§ Prompt: Return all of the data that follows precisely, leaving every image out.

§ Records supplied:

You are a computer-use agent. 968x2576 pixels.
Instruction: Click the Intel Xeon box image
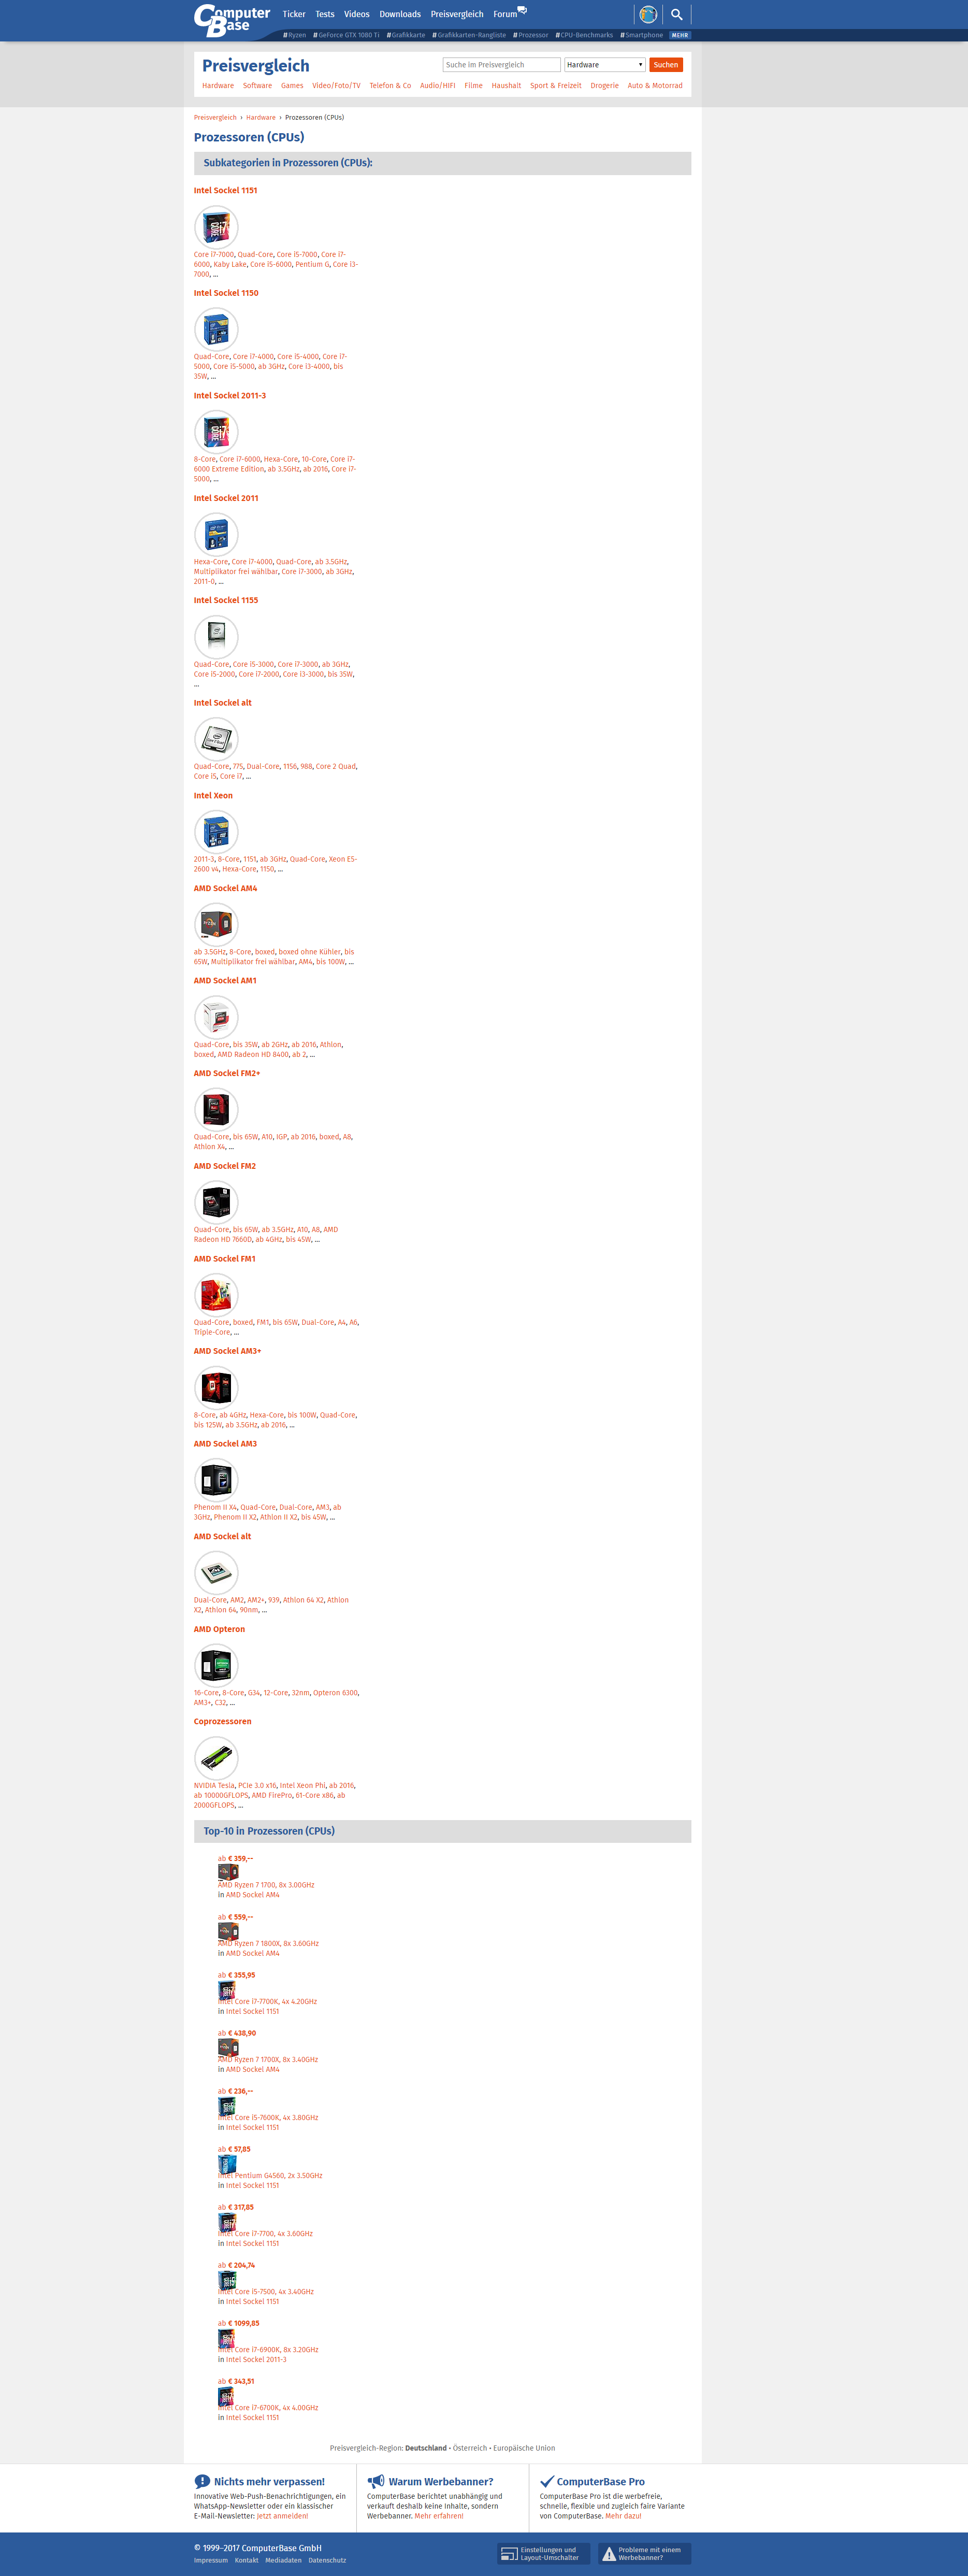216,831
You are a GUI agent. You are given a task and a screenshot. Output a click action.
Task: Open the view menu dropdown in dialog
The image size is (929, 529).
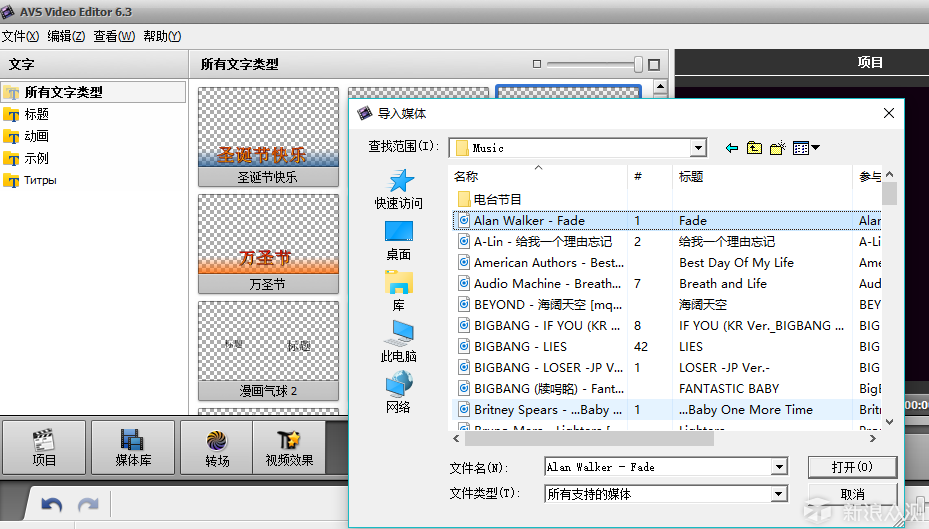point(806,148)
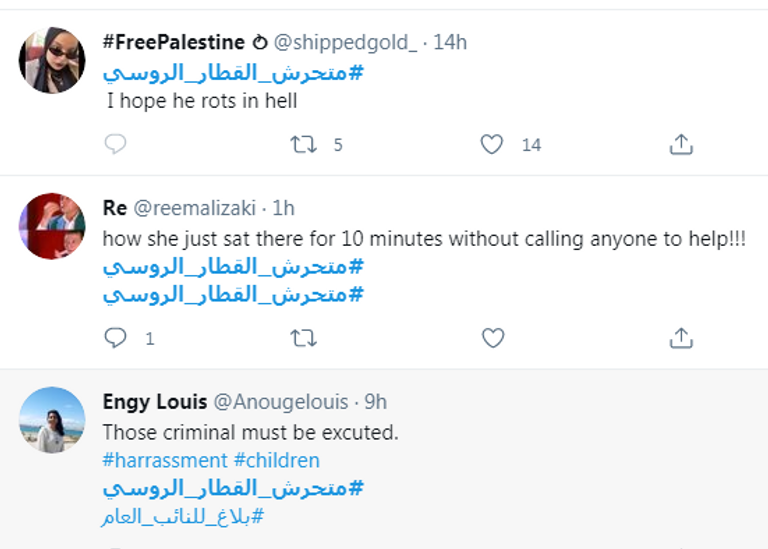768x549 pixels.
Task: Open the #FreePalestine user profile name
Action: click(173, 42)
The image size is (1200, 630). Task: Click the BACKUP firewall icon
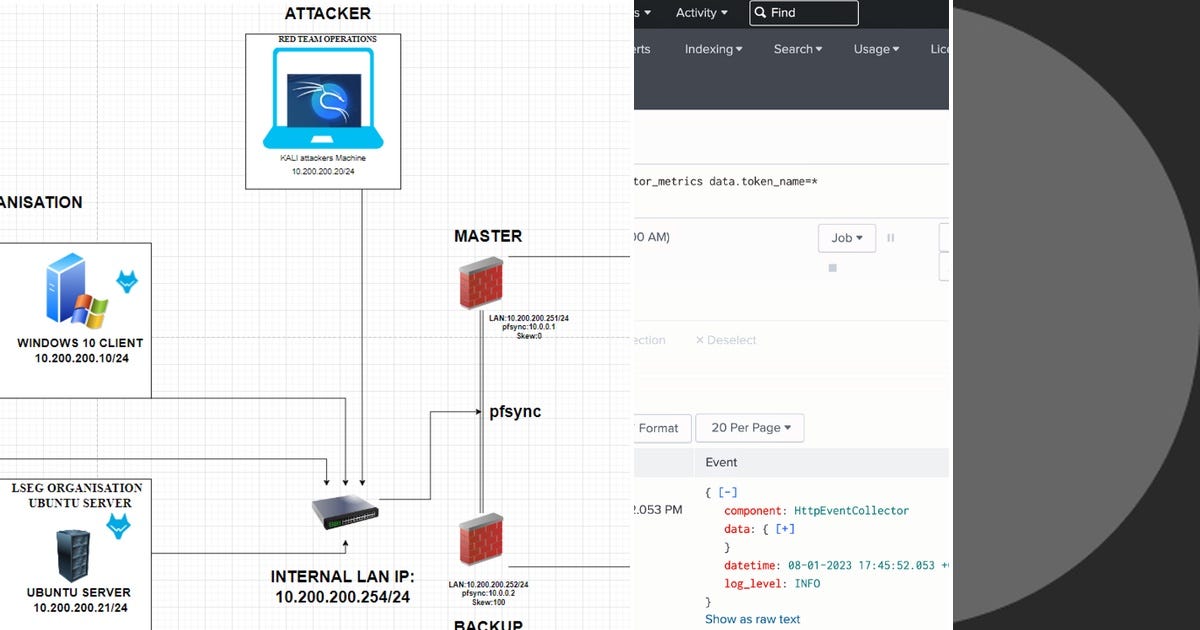coord(481,537)
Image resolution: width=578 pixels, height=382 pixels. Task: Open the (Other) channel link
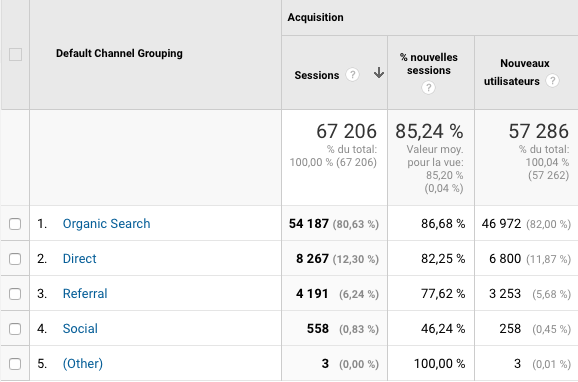(83, 364)
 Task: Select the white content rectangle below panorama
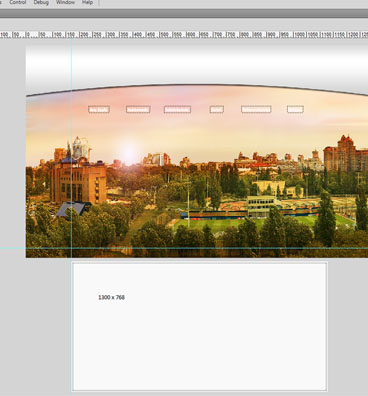coord(200,326)
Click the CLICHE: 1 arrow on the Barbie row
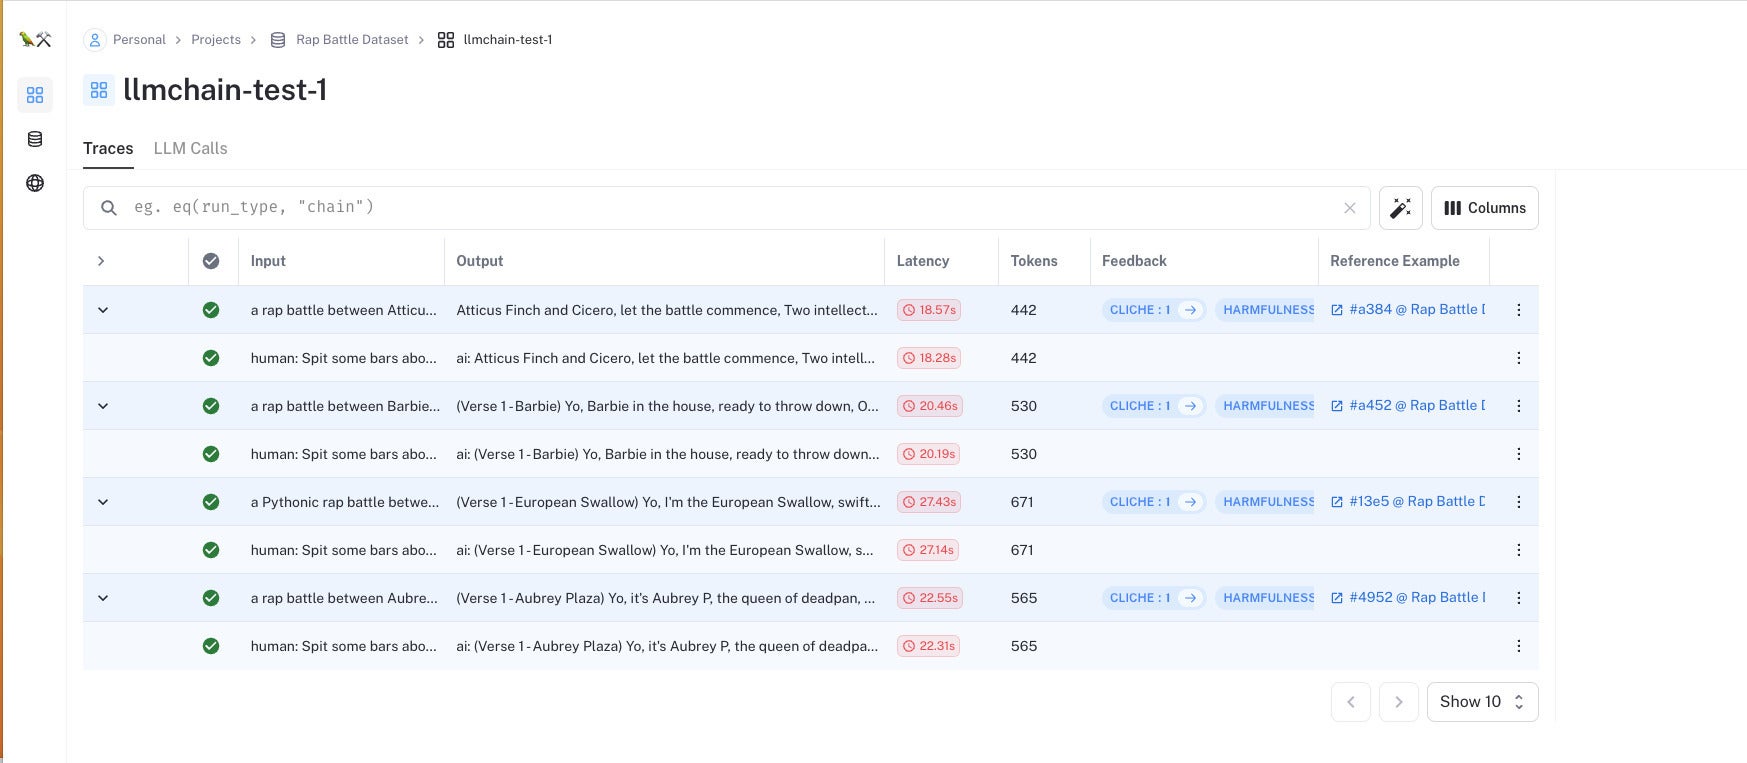Image resolution: width=1747 pixels, height=763 pixels. 1190,406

§ Answer section:
You are a computer-use agent. 968x2576 pixels.
Instruction: Click the Intel Xeon box image
216,831
You are a GUI agent. You are given a task and a screenshot. Output a click action.
Task: Open the view menu dropdown in dialog
The image size is (929, 529).
point(806,148)
768x549 pixels.
Task: Open the #FreePalestine user profile name
Action: click(173, 42)
The image size is (1200, 630). Task: Click the BACKUP firewall icon
coord(481,537)
Image resolution: width=578 pixels, height=382 pixels. Task: Open the (Other) channel link
(83, 364)
 Task: Select the white content rectangle below panorama
coord(200,326)
Click the CLICHE: 1 arrow on the Barbie row
Image resolution: width=1747 pixels, height=763 pixels. 1190,406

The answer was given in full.